Sol passed through, found himself in a dark and echoing place not too dissimilar from the setting of his recurrent dream, and took a seat where the bishop indicated. As the cleric moved to his own place at what looked like a small throne behind an intricately carved but thoroughly modern desk, Sol noticed that the high priest was a native Lusian, gone to fat and heavy in the jowls, but formidable in the way all Lusus residents seemed to be. His robe was striking in its redness … a bright, arterial red, flowing more like a contained liquid than like silk or velvet, trimmed in onyx ermine. The bishop wore a large ring on each finger and they alternated red and black, producing a disturbing effect in Sol.
“Your Excellency,” began Sol, “I apologize in advance for any breach in church protocol which I have committed … or may commit. I confess I know little about the Church of the Shrike, but what I do know has brought me here. Please forgive me if I inadvertently display my ignorance by my clumsy use of titles or terms.”
The bishop wiggled his fingers at Sol. Red and black stones flashed in the weak light. “Titles are unimportant, M. Weintraub. Addressing us as ‘Your Excellency’ is quite acceptable for a nonbeliever.

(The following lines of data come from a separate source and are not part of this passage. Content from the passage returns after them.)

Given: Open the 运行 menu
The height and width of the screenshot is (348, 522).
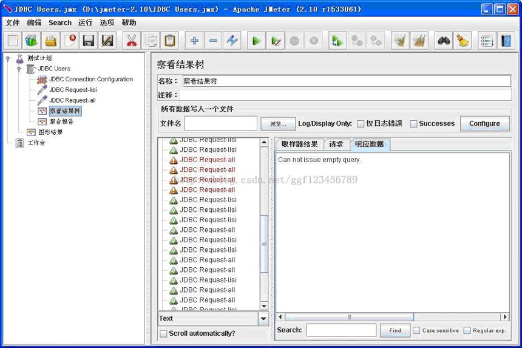Looking at the screenshot, I should click(85, 22).
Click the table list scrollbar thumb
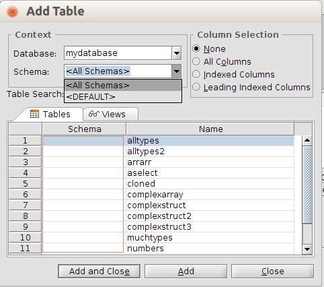The width and height of the screenshot is (324, 287). (307, 185)
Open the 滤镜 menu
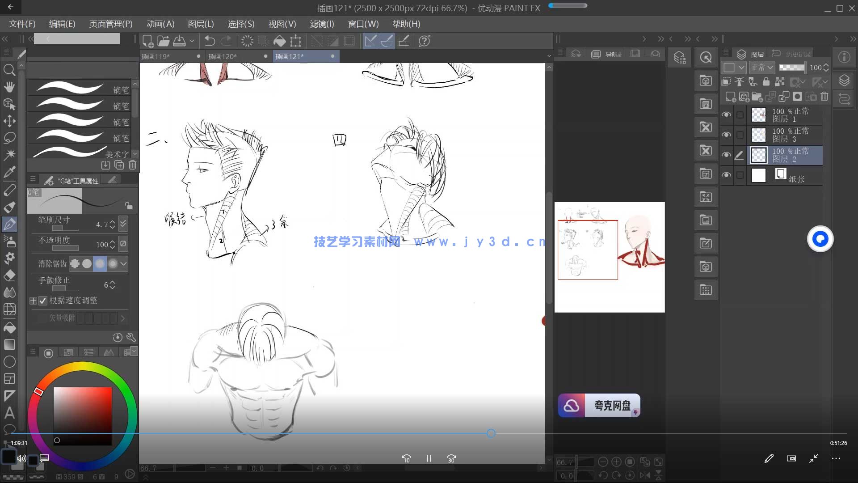The height and width of the screenshot is (483, 858). tap(322, 24)
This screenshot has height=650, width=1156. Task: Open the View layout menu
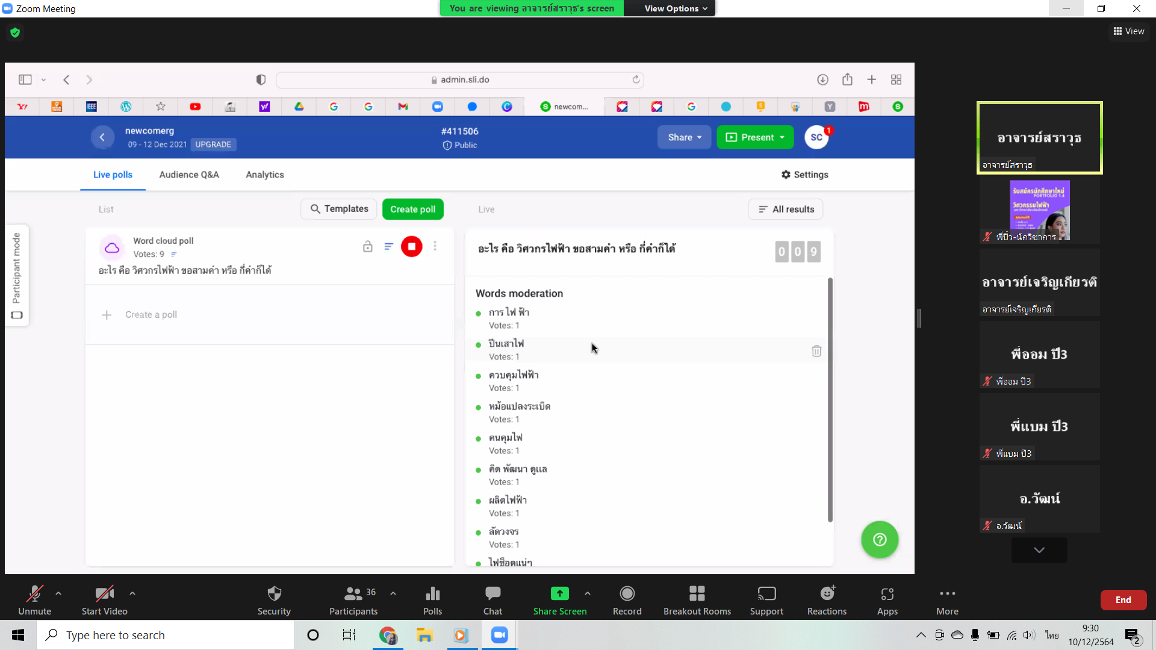(1129, 31)
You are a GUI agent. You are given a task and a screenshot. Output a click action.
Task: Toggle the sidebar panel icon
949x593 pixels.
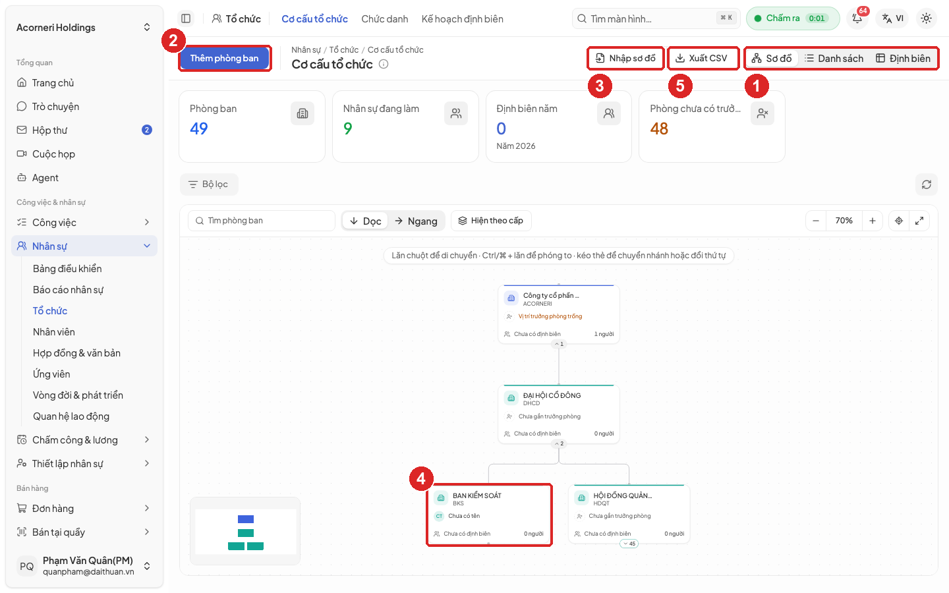(x=186, y=18)
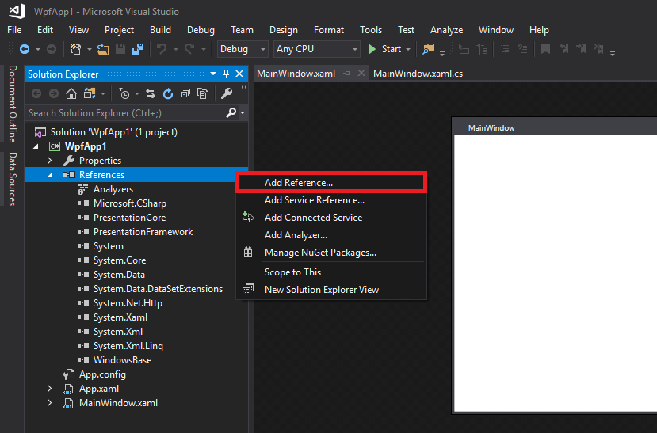Toggle the Solution Explorer auto-hide pin
Image resolution: width=657 pixels, height=433 pixels.
click(226, 74)
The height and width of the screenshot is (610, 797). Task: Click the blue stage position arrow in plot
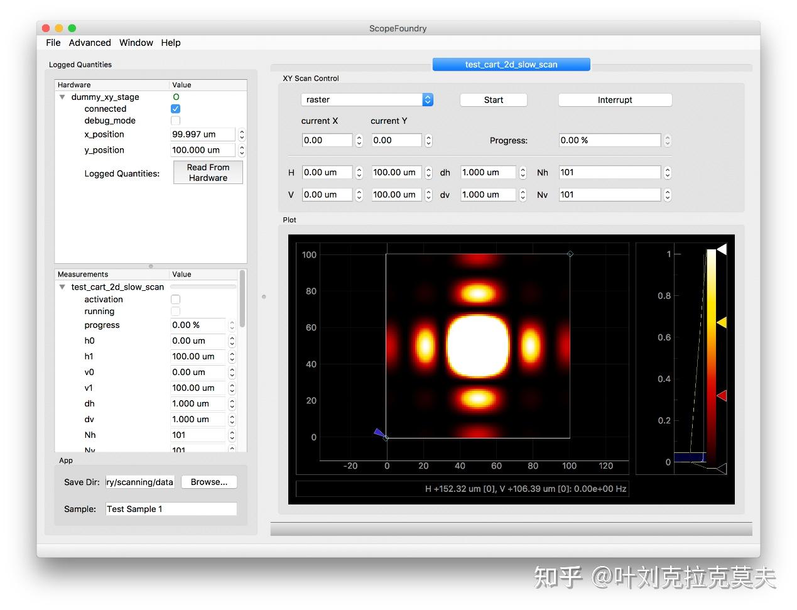[379, 432]
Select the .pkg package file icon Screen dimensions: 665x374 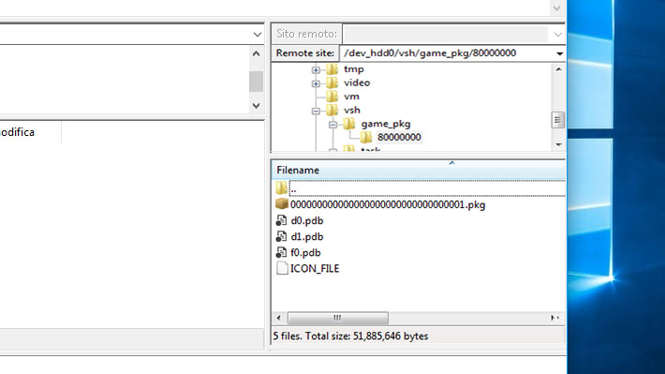click(282, 204)

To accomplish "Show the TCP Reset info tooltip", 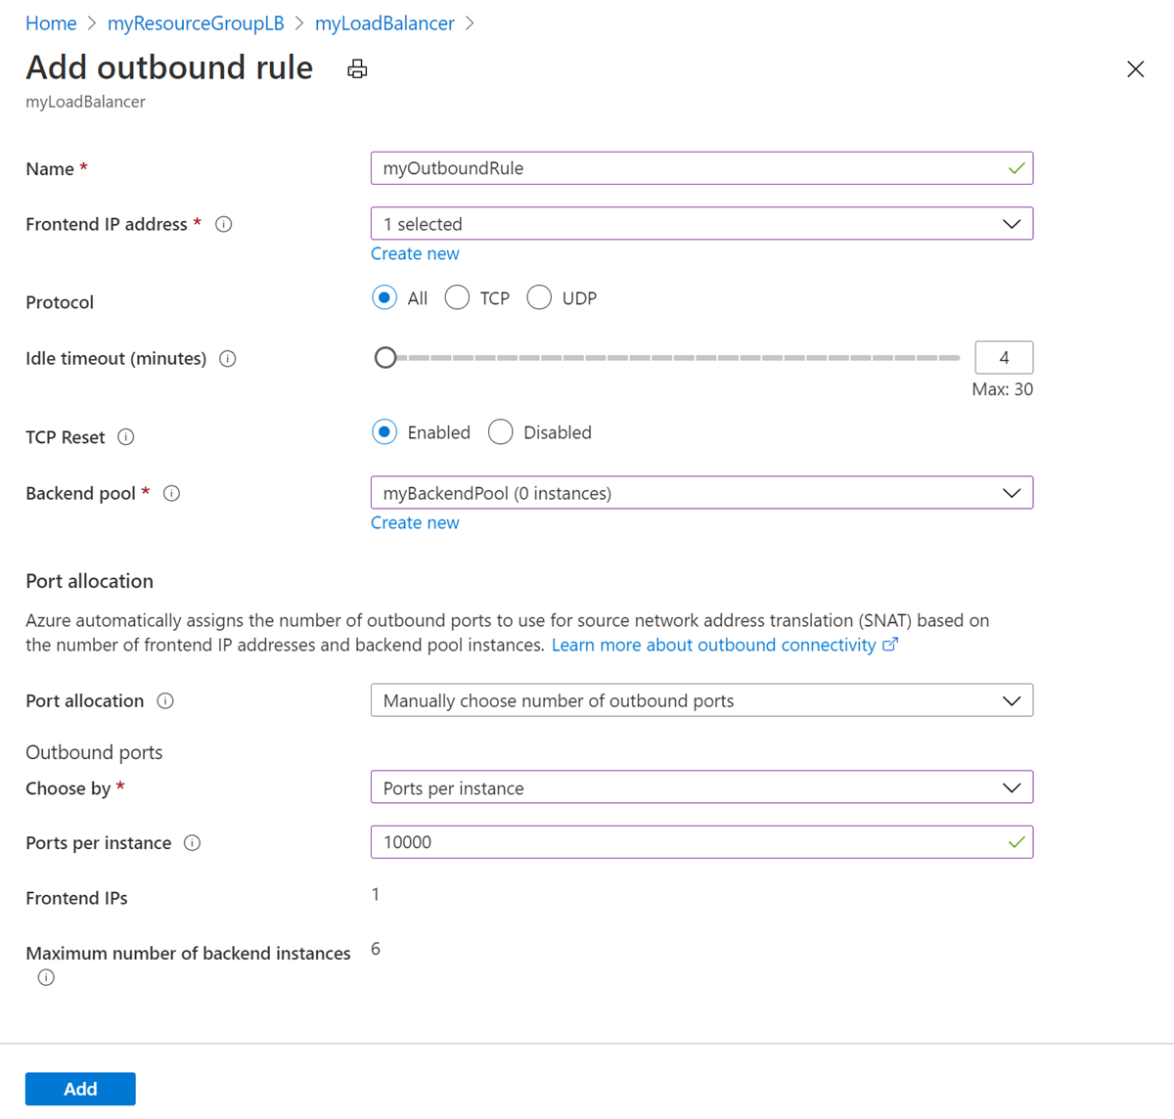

We must advise you, however, that the formal name of our modest group is the Church of the Final Atonement and the entity whom the world so blithely calls … the Shrike … we refer to … if we take His name at all … as the Lord of Pain or, more commonly, the Avatar. Please proceed with the important query you said you had for us.”
Sol bowed slightly. “Your Excellency, I am a teacher …”
“Excuse us for interrupting, M. Weintraub, but you are much more than a teacher. You are a scholar. We are very familiar with your writings on moral hermeneutics. The reasoning therein is flawed but quite challenging. We use it regularly in our courses in doctrinal apologetics. Please proceed.”